En 1975 un grupo de alumnos enrolados en la “UES” (Unión de Estudiantes Secundarios) reclamaba un boleto a precio diferencial para alumnos de las escuelas públicas, en septiembre de ese año les fue concedido. En marzo de 1976 el golpe de estado abrió tareas de inteligencia para detectar alumnos “movilizantes” en las escuelas, un mecanismo fue derogar el boleto estudiantil en agosto de 1976, esto provocó nuevas movilizaciones que pusieron al descubierto a los estudiantes más activos.
La noche del 16 de septiembre, al mando de Ramón Camps, oficiales de policía bonaerense y miembros del batallón 601 de inteligencia del ejército, llevaron a cabo los secuestros, los alumnos, menores de edad, fueron repartidos en comisarías, el Pozo de Banfield, el Arana y otros centros clandestinos de detención.

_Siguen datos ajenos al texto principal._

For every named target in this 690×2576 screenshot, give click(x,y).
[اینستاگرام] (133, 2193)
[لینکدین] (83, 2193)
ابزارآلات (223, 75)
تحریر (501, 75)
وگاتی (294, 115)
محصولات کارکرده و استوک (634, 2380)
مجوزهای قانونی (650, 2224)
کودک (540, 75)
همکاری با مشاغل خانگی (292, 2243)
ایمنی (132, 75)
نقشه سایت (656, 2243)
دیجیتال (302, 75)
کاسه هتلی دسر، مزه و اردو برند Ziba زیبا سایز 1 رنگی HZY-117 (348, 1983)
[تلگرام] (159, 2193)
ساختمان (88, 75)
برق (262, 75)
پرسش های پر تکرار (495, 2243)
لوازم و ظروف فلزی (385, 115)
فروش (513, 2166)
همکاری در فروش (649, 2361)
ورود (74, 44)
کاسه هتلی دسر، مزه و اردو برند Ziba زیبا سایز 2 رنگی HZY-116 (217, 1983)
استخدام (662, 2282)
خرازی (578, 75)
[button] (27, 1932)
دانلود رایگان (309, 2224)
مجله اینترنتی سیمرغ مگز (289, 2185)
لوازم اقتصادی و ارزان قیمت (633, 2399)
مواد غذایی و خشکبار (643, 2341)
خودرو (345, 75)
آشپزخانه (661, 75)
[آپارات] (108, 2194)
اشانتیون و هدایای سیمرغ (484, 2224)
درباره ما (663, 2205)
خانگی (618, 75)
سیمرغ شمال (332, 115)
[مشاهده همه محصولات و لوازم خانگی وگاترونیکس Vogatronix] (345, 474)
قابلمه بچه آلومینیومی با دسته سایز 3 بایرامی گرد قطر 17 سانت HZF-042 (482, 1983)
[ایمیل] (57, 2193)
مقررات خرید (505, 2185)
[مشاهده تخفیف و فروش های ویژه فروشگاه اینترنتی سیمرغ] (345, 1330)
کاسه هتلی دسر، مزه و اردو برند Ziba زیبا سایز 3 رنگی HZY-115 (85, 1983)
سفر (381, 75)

En ellos fueron torturados, las jóvenes fueron violadas en reiteradas oportunidades, Gustavo Calotti (18), Pablo Díaz (19), Patricia Miranda (17), Emilse Moler (17) sobrevivieron. En cambio, Claudio de Acha (17), María Clara Ciocchini (18), María Claudia Falcone (16), Francisco López Muntaner (16), Daniel A. Racero (18) y Horacio Ungaro (17) fueron asesinados, y sus cuerpos permanecen desaparecidos, en algunos casos su cautiverio llegó a 2 años. El hecho salió a la luz durante el juicio a las juntas en 1985.